Condition or disease
Chronic Obstructive Pulmonary Disease (COPD) Emphysema Chronic Bronchitis

Detailed Description:

This study is designed to collect information on the current level of symptoms and ability to breathe, treatment and outcomes of patients with Chronic Obstructive Pulmonary Disease (COPD). This information will be used by the researchers to better understand the impact of COPD on patients. It will also help the researchers study the current recommendations for treatment of COPD.

Chronic obstructive pulmonary disease (COPD) represents a growing public health problem and is now the third leading cause of death in the United States. The risk of exacerbations, hospitalizations and death in patients with COPD tends to increase with increasing severity of airflow limitation.

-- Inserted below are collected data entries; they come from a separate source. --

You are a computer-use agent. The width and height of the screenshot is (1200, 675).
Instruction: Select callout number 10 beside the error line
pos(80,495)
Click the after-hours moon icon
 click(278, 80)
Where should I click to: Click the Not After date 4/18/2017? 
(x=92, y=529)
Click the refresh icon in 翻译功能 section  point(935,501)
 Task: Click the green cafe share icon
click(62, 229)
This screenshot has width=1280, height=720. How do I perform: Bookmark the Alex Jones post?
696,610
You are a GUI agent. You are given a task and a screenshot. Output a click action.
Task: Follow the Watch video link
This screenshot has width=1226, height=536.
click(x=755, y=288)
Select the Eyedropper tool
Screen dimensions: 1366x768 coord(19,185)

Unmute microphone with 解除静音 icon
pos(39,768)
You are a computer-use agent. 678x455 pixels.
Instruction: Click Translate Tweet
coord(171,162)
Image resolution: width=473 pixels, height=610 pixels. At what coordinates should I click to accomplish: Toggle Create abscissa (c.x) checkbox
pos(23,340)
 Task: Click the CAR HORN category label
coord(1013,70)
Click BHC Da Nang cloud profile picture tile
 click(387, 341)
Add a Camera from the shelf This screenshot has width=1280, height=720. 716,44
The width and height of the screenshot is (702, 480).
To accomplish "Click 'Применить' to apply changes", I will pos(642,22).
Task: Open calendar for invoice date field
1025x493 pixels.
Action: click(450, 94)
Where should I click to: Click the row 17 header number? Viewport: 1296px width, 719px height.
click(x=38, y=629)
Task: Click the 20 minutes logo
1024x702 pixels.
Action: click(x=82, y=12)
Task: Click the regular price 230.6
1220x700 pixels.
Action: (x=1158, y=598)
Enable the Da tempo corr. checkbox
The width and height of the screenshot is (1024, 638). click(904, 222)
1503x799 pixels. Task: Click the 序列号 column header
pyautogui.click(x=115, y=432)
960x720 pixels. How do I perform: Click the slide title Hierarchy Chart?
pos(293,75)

However, the correlation between forced expiratory volume in 1 second (FEV1), symptoms, and health-related quality of life is weak. The shortcomings of using airflow limitation alone to assess the clinical severity of COPD led the Global Initiative for Chronic Obstructive Lung Disease (GOLD) committee to develop a potentially more clinically meaningful approach to assess the impact of COPD on the patient. The GOLD committee has subsequently proposed a model for pharmacologic therapy of patients with stable COPD (i.e. those not currently experiencing a COPD exacerbation) according to GOLD risk group. The therapeutic recommendations proposed by GOLD are widely cited as a strategy for selecting therapy even though this model is predominantly based on expert opinion.

This study will acquire data in a community-based cohort in which patients with COPD will be classified into GOLD risk groups A-D at enrollment and followed longitudinally. This study will assess the frequency of change in GOLD risk group during 5 years of follow-up, look at the use of COPD medications this cohort and how provider-selected therapy for COPD compares to GOLD-recommended pharmacologic therapy thus addressing a critical knowledge gap in the scientific community.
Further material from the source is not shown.